Eine Ode an die Freiheit
Die Freiheit ist auch so eine Chimäre. Was hat es mit ihr auf sich? Freiheit ist ein riesiges Wort. Ein Wort mit äußerstem Schwergewicht. Westernhagen besingt sie in einem Lied. Man hat ihr sogar große Statuen gebaut. Freiheit eignet sich immer als äußerst positiv besetzter Werbeslogan. Warum hat die Freiheit für den Menschen so eine große Bedeutung und gibt es überhaupt echte Freiheit? Oder ist das nur ein Trugschluss?
Ich bin darauf gekommen, darüber nachzudenken, weil ich nach dem freien Willen gefragt wurde. Ohne Zweifel hat die Freiheit mit dem freien Willen zu tun. Wie kann ich nun der Bedeutung der Freiheit auf die Spur kommen?

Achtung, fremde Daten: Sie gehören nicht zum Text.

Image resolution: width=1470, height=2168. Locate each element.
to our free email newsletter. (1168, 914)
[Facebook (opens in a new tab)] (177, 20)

Alles beginnt damit, eine Wortbedeutung gänzlich in Frage zu stellen. Wörter sind oftmals untaugliche Container von Dingen, die es gar nicht so gibt. Aber indem es diese Wörter gibt, suggeriert es uns, das es auch die Bedeutung, also das Ding an sich, hinter dem Wort gibt. Jeder Gedanke muss zunächst einmal kurz geglaubt werden vom Gehirn, um auch verstanden zu werden. Gibt es Freiheit wirklich? Daran gibt es echte Zweifel. Der Freiheitsbegriff ist einerseits etwas sehr Abstraktes. Denn so richtig greifen kann man sie nicht. Sie äußert sich im Nichtvorhandensein von Einschränkungen, Grenzen oder Fremdbestimmung. Die Unfreiheit kann man wesentlich besser fassen, sogar umfassen und daran rütteln, nämlich in Form der Stahlstäbe und Gitter der Gefängnistüren und -Fenster. Die schwedischen Gardinen. „Hinter Gittern.“
Etwas nicht Vorhandenes jedoch lässt sich für das Gehirn nicht sonderlich gut abbilden, noch bewusst machen. Und deshalb ist die Freiheit auch so schwer zu „greifen“. Freiheit ist auch ein Lebensgefühl. Als Selbständiger kenne ich das, morgens aufzuwachen und selbst zu bestimmen was man tut, frei in der Entscheidung sein, – und nun kommt gleich wieder – nichts ist ohne sein Gegenteil wahr – bereits hier wird deutlich, dass die Freiheit auf der anderen Seite der Waagschale auch Verantwortung bedeutet. Die Freiheit der Selbstständigkeit kann langfristig in ihrem selbsterhaltenden Gegenpart nur durch eine selbstauferlegte Unfreiheit, der Bewusstheit der Selbstdisziplin, diese aber zu mindestens vermeintlich selbstgewählten Form, aufrechterhalten werden. Und da haben wir es schon wieder. Der Ruf nach grenzenloser Freiheit ist ergo absurd, ein Irrglaube und Irrlicht, der ihre Gegenteiligkeit ausblendet.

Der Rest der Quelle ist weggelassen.